The Aeolus Yixuan Max was launched for in 2021 during the 2021 Shanghai Auto Show, featuring the Aeolus family design language for the front and rear.

== Powertrain ==
The engine options of the Aeolus Yixuan Max is a 1.5-litre petrol turbo engine codenamed C15TDR with a maximum power of 140 kW with a peak torque of 300 Nm mated into a 7-speed dual-clutch transmission. The hybrid model features a combination of HD120 motor powertrain which produce 120 kW.

| Model | Engine | Power | Torque | Fuel economy |
|---|---|---|---|---|
| Petrol models | 1.5L (1476cc) DFMC15TP1 I4 (turbo petrol) | 140 kW (188 hp) at 5200 rpm | 300 N⋅m (221 lb⋅ft) at 2000-4000 rpm | 5.9 L/100 km (40 mpg_{‑US}) (manual) 6.2 L/100 km (38 mpg_{‑US}) (7DCT) |
| Hybrid models | 1.5L (1476cc) DFMC15TE1 I4 (turbo petrol)+ HD120 motor | Engine: 120 kW (161 hp) at 5200 rpm Motor: 130 kW (174 hp) Total: 151 kW (202 hp) | 230 N⋅m (170 lb⋅ft) at 1500-4500 rpm + 300 N⋅m (221 lb⋅ft) | 4.3 L/100 km (55 mpg_{‑US}) |

== Technology ==
This Yixuan Max is equipped with the Level 3 driving assistance system, which integrates 28 auxiliary functions.
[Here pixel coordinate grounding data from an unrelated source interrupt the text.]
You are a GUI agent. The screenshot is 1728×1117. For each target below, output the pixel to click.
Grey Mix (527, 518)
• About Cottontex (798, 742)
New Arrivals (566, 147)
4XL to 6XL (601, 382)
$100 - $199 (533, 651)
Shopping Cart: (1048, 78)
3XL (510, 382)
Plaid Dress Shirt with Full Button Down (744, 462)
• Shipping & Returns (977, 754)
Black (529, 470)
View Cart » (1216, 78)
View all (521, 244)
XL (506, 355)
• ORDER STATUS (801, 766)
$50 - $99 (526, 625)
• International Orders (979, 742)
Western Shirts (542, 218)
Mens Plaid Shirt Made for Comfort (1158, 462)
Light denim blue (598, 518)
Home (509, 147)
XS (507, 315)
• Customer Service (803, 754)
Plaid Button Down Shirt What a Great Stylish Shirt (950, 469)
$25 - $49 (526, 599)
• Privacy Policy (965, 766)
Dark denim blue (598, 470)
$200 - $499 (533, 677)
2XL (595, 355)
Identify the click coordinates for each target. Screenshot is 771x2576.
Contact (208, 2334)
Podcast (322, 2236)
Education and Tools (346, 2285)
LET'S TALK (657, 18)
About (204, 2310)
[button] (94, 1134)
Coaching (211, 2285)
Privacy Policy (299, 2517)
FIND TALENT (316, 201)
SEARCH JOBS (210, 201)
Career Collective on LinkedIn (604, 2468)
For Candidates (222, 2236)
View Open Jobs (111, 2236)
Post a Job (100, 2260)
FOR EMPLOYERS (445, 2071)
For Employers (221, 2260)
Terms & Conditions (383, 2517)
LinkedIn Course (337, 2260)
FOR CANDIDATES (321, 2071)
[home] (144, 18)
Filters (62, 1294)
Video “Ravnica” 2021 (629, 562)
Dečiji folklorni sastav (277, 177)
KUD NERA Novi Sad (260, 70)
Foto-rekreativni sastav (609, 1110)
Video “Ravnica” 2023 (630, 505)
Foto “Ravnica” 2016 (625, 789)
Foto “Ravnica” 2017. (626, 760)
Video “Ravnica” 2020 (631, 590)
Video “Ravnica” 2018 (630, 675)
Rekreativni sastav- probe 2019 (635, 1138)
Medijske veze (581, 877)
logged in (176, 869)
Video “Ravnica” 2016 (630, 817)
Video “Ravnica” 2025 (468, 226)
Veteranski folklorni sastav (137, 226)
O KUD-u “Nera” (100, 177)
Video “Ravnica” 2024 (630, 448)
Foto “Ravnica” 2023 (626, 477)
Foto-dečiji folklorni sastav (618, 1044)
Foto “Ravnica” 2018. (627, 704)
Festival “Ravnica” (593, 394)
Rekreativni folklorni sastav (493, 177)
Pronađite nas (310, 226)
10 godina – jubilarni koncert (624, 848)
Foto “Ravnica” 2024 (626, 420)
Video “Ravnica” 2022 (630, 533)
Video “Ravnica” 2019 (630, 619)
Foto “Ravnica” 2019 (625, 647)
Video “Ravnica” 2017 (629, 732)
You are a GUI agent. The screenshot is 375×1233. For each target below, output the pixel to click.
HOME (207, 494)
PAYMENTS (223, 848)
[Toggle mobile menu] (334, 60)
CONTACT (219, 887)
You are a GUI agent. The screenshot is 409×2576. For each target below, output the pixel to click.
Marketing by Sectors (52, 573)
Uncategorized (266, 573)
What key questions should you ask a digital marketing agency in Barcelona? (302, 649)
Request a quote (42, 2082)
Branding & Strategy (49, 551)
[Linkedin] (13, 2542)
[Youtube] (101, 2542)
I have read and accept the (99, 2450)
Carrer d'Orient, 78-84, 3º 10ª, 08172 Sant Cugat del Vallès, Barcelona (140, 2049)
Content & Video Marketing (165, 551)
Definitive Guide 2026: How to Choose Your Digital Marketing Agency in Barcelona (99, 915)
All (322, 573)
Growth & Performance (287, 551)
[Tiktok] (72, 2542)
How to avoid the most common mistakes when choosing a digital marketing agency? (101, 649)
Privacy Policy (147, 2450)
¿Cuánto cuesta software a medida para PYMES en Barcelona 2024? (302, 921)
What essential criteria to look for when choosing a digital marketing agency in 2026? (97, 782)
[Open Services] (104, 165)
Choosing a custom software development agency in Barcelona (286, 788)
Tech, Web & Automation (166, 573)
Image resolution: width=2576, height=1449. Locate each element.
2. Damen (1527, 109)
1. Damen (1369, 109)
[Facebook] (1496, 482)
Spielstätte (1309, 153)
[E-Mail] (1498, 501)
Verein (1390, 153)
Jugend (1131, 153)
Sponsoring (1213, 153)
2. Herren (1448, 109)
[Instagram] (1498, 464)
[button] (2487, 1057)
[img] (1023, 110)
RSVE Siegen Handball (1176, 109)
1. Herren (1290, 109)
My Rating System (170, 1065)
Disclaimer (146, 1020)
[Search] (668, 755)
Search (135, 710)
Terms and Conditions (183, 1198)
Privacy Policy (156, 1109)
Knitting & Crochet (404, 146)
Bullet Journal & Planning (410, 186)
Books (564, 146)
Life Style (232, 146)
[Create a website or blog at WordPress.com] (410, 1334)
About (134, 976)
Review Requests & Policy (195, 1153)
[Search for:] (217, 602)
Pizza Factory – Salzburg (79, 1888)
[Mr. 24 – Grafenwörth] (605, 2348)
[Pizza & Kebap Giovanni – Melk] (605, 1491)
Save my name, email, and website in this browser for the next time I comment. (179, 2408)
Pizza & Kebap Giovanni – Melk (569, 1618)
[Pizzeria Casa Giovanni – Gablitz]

The system uses 5 ultra-high definition cameras, 5 mmWave radars and 12 ultrasonic radars to ensure the safety of the 360° surrounding environment and monitors distances within 200 m when the vehicle is moving forward, crossing the intersection, changing lanes, drive away at high speed and fast parking. The infotainment system features the latest Windlink 6.0 car system, which has intelligent voice command, intelligent car control and rich car ecosystem, CCTV audio and video, in-car karaoke, Huawei HiCar and Smart View car control.

== Yixuan Max EV ==
An electric variant is also available with the powertrain carried over from the Yixuan EV; a 167 hp single electric motor and a 400 km NEDC range.